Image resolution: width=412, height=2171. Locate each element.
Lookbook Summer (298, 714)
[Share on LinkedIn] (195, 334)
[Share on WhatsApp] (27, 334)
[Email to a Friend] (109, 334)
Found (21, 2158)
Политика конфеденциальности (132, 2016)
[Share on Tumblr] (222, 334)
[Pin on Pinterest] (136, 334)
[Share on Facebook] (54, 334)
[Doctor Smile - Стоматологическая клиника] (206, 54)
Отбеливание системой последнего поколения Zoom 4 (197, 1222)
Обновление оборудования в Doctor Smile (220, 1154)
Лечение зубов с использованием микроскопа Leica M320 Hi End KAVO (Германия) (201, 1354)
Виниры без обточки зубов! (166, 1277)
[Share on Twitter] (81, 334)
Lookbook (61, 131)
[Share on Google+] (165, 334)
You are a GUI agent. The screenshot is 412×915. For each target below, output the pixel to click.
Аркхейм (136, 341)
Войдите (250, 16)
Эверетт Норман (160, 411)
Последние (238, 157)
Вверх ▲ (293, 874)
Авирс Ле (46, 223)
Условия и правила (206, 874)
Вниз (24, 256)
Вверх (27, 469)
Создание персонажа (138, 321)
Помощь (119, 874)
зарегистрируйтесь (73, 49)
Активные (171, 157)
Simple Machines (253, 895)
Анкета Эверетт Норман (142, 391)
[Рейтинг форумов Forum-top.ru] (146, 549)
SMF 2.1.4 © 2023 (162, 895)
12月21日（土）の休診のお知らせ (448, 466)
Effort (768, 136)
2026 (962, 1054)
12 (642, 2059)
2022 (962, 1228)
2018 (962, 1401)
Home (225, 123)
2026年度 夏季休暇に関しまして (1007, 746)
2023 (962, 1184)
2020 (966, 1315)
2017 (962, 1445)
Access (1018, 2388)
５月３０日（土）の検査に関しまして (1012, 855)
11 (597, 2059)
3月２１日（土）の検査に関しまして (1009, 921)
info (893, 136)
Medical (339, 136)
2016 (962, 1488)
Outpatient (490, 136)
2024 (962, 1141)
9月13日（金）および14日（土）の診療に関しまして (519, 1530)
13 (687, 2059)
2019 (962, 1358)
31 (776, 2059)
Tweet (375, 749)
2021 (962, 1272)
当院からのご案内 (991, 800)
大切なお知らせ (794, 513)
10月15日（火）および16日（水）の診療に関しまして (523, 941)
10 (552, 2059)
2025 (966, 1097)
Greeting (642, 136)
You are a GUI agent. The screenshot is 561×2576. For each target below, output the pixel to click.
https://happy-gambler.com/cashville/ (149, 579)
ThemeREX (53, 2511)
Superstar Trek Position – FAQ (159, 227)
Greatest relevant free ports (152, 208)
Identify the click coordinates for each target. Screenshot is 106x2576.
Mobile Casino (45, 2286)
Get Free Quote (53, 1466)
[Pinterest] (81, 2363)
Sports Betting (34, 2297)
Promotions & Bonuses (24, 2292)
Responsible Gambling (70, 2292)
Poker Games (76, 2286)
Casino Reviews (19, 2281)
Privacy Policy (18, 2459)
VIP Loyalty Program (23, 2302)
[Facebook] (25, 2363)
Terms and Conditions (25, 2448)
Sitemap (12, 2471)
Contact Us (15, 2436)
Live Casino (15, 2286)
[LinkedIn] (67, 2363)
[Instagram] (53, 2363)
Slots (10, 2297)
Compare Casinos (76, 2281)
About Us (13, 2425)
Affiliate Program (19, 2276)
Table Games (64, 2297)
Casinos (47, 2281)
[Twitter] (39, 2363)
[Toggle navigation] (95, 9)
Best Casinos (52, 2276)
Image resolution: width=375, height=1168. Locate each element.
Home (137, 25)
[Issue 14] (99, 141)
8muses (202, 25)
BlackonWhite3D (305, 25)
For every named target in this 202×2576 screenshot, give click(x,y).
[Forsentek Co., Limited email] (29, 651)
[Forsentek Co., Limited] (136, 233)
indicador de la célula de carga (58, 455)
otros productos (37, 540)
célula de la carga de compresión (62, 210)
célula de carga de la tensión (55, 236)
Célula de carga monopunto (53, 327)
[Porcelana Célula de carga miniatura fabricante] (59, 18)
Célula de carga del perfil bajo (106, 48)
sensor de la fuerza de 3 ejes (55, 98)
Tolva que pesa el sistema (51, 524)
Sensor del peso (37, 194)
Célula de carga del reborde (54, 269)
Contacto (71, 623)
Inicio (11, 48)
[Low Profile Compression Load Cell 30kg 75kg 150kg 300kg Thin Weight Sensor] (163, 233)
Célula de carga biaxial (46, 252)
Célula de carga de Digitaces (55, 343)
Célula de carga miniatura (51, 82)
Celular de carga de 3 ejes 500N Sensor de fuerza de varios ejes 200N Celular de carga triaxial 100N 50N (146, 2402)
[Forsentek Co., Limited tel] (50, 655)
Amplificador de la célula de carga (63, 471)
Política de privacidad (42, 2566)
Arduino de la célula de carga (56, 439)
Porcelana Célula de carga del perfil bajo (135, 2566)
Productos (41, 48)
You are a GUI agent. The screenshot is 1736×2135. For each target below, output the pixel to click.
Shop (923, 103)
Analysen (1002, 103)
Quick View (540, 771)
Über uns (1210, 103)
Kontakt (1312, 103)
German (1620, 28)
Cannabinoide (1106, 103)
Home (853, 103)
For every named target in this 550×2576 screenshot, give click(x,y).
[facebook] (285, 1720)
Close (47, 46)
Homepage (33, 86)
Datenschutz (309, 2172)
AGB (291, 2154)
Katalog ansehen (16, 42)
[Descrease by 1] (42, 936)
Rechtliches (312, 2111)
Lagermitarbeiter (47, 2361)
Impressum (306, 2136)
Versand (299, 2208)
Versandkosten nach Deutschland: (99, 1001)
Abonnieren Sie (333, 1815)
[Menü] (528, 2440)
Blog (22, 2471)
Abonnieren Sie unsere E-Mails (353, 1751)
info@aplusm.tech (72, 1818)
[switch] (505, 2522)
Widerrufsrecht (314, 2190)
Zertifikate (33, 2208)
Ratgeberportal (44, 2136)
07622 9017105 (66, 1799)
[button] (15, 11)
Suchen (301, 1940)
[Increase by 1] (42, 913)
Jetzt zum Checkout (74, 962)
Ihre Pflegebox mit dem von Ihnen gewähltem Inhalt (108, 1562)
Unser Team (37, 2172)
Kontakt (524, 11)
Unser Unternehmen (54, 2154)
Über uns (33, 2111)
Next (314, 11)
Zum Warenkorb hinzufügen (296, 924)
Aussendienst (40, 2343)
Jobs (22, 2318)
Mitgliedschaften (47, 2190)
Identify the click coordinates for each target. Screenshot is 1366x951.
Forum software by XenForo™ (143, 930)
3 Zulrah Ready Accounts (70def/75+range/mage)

---

- [TASK DETAILS] Above are the records. Print exactly, and only, the lines from the line with "Greatest relevant free ports (152, 208)" to the line with "[Toggle navigation] (95, 9)", both inclusive.

- [OUTPUT FOR THIS TASK]
Greatest relevant free ports (152, 208)
Identify the click coordinates for each target. Screenshot is 106x2576.
Mobile Casino (45, 2286)
Get Free Quote (53, 1466)
[Pinterest] (81, 2363)
Sports Betting (34, 2297)
Promotions & Bonuses (24, 2292)
Responsible Gambling (70, 2292)
Poker Games (76, 2286)
Casino Reviews (19, 2281)
Privacy Policy (18, 2459)
VIP Loyalty Program (23, 2302)
[Facebook] (25, 2363)
Terms and Conditions (25, 2448)
Sitemap (12, 2471)
Contact Us (15, 2436)
Live Casino (15, 2286)
[LinkedIn] (67, 2363)
[Instagram] (53, 2363)
Slots (10, 2297)
Compare Casinos (76, 2281)
About Us (13, 2425)
Affiliate Program (19, 2276)
Table Games (64, 2297)
Casinos (47, 2281)
[Twitter] (39, 2363)
[Toggle navigation] (95, 9)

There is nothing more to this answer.